En Sıcak Konular

Hasan Cemal


Hasan Cemal
0 0 0000

Baykal ne yapmaya hazırlanıyor?..



Bazı yazılar zordur, kolay yazılmaz. Şu günlerde Deniz Baykal üzerine yazmak da öyle.
Baykal’ın kendi iç dünyasında yaşadıklarını hissetmeye çalışarak ve ‘isyanı’nı anlamaya gayret ederek her sözcüğümü özenle seçmeye çalışıyorum.
Bu yüzden, geçen haftaki ilk yazımı Baykal’ın adını geçirmeden yazmıştım.
Ama artık bu imkansız.
Ok yaydan fırladı.
Konu, siyasal sonuçları açısından da çok boyutlu ve karmaşık.
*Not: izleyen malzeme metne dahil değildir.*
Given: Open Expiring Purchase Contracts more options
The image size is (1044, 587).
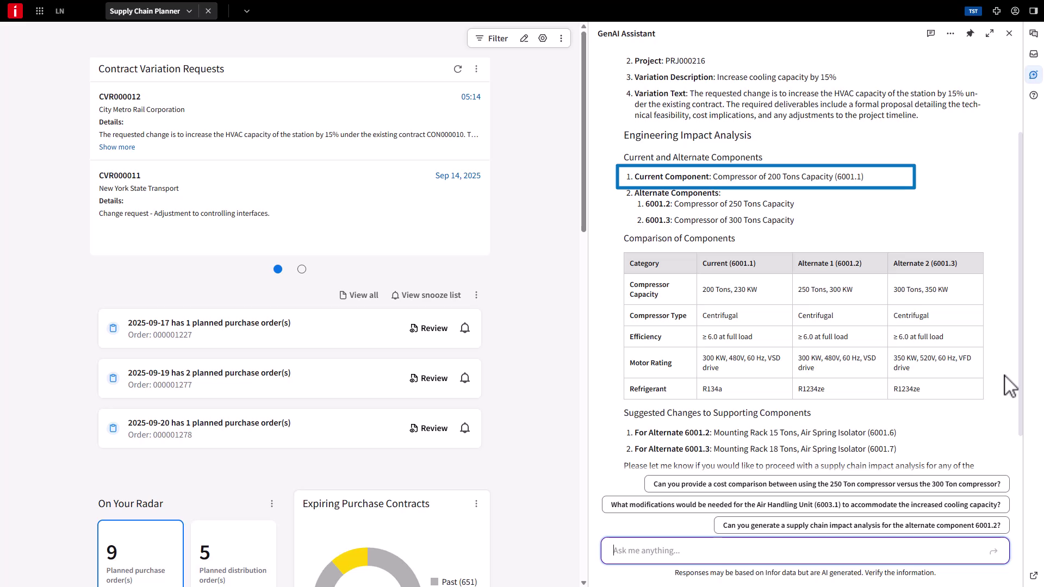Looking at the screenshot, I should [x=476, y=504].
Bizim siyasetin klasik deyişiyle:
Bu pilav daha çok su kaldırır!
Baykal’ın dediği gibi, “insanoğlunun mahremiyetine tecavüz” elbette kınanmalıdır.
Bu konuda Baykal isyan ederken hiç kuşkusuz haklı...
Ama şu da var:
Siyasetçinin ‘özel hayatı’yla ilgili olarak bazı yaşadıkları siyasal sonuçlara yol açabiliyor.
Bu da kaçınılmaz.
Siyasal bir bedel ödeniyor.
Nitekim, Baykal’ın dün CHP Genel Başkanlığı’ndan istifa etmiş olması da böyle bir bedeldir.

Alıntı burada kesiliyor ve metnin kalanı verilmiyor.